The problem , which eventually resulted in the recent FTC-DOJ deal, is that Johnson and his acountants freely shuffled money into and out of various corporate accounts connected with online poker, iWorks and other businesses, in addition to extracting many millions into a handful of personal accounts.  While all that is detailed in nearly 1,000 pages of documents seized and later published by the Evans group, the fate of the $13.62 million in the four SunFirst accounts, along with four other related accounts not at SunFirst but seized as part of the DOJ’s Black Friday crackdown, remained uncertain.

The recent deal between the FTC and DOJ resolves that.  The deal was signed in late July but was not immediately filed into the case’s online documents.  The four SunFirst accounts in which online-poker funds were found as of Friday were as follows:

  • Account numbered  12900584 held at Sunfirst Bank, St. George, Utah, formerly in the name of SunFirst Bank ITF Powder Monkeys/Full Tilt, now in the name of Sun first Bank, and all funds traceable thereto (“Account 1”), with an amount of $8,495,522.22;
  • em>Account numbered 129000576 on deposit at Sunfirst Bank, St. George, Utah, formerly in the name of Sunfirst Bank ITF Mastery Merchant/Pstars, now in the name of Sunfirst Bank, and all funds traceable thereto (“Account 2”), with an amount of $5,112,102.97; 
  • Account numbered  121015408 held at Sunfirst Bank, St. George, Utah, in the name of Triple Seven LP d/b/a Netwebfunds.com. and all funds traceable thereto (“Account 3”), with an amount of $9,025.26; 
  • Account numbered  1210] 5390 held at Sunfirst Bank, St. George, Utah, in the name of Triple Seven LP d/b/a A WEB DEBIT, and all funds traceable thereto (“Account 4”), with an amount of $7,805.19.

The two Triple Seven accounts have already been previously identified as PokerStars-related accounts in previously published court documents and depositions.  The grand total of $13,624,455.64 is to be split equally between the FTC (via Robb Evans) and the DOJ, $6,812;2.27.82 to each agency.
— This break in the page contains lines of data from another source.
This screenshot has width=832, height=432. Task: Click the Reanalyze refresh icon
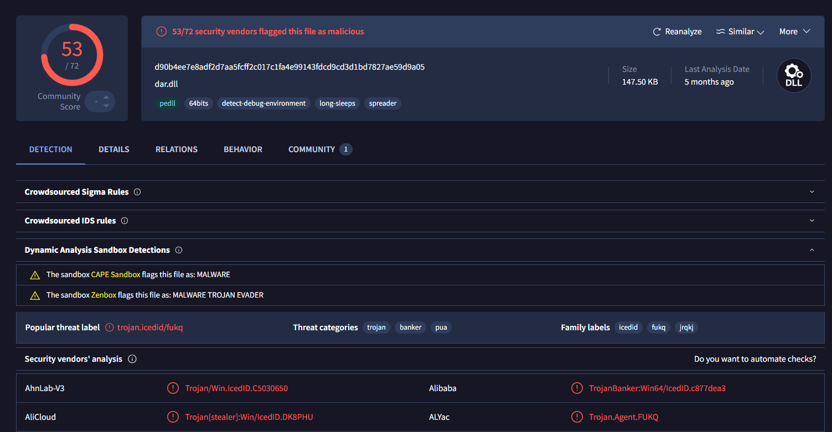(x=657, y=32)
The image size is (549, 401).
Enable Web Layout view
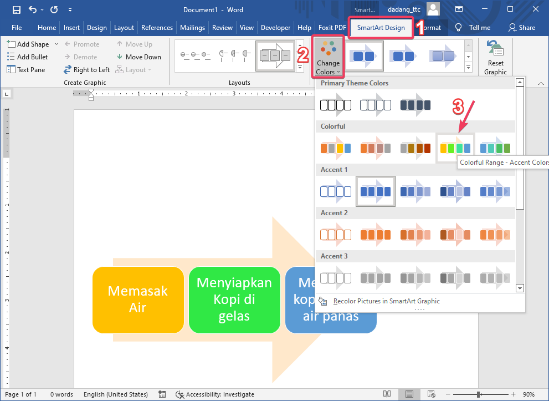click(x=432, y=394)
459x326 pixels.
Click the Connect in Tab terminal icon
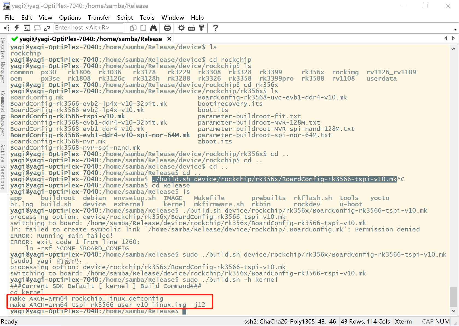[x=27, y=28]
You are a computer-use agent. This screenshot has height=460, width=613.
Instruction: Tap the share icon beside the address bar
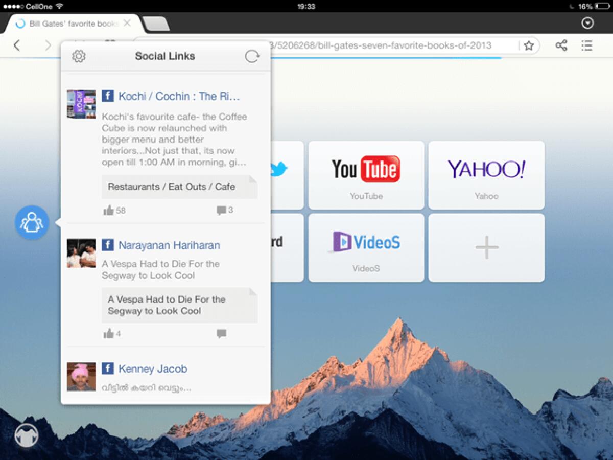coord(561,45)
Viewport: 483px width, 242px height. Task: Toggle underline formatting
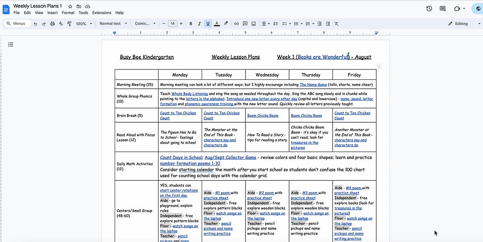click(x=208, y=23)
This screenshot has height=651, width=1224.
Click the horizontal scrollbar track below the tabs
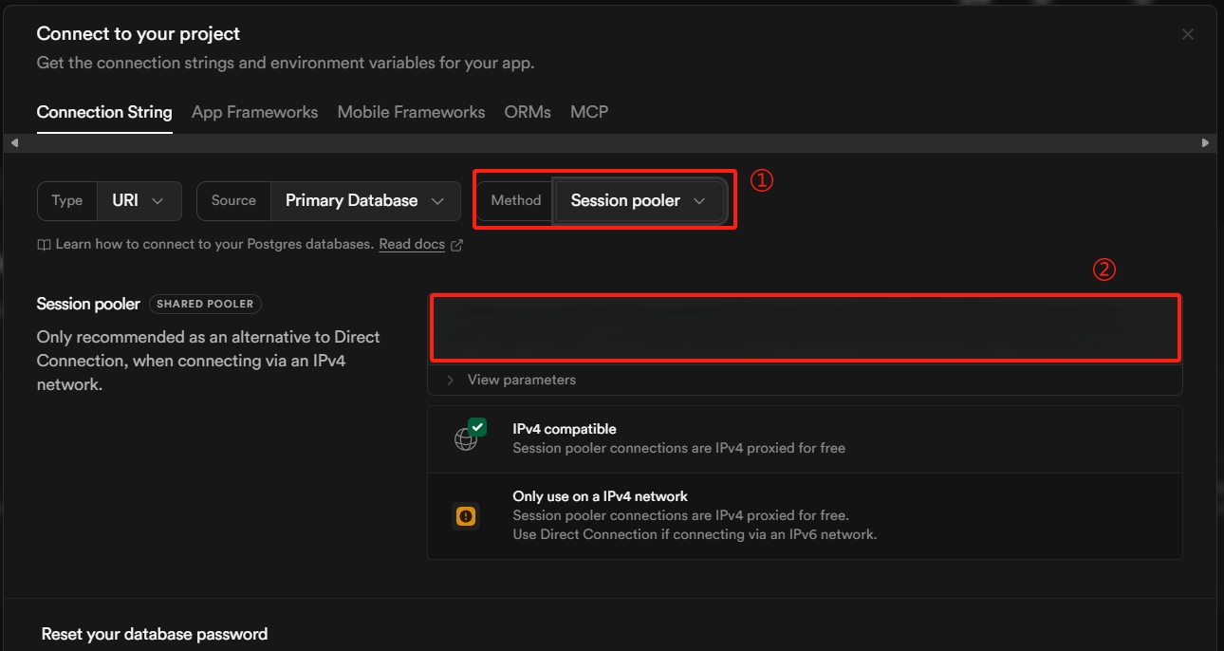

In addition, three other accounts connected either directly or indirectly to PokerStars’ US-facing operations may be divvied between the DOJ and FTC in a similar 50:50 manner, although the seizure efforts against those accounts appear to be ongoing.  Those three accounts, with uncertain balances therein:

  • Account numbered 5510045221 held at Wells Fargo, NA., in the name of Triple Seven L.P., and all funds traceable thereto (“Account 5”);
  • Account numbered CYI211501001065983USDCACC002 held at FBME Bank LTD, Cyprus, in the name of Triple  Seven Inc., and all funds traceable thereto (“Account 6”);
  • Account numbered 7478010312 held at Wells Fargo, N.A., in the name of Kombi Capital, and all funds traceable thereto (“Account 7”).

An eighth account, possibly also connected to PokerStars and located at the bank of Societe Generale Cyprus, called Golden Shores Properties Limited, was not included in the agreement.  Whether this is because the account in question was insulated against US-based seizure attempts or was not proven to be in anyway connected to the FTC’s claims is not made clear in the agreement.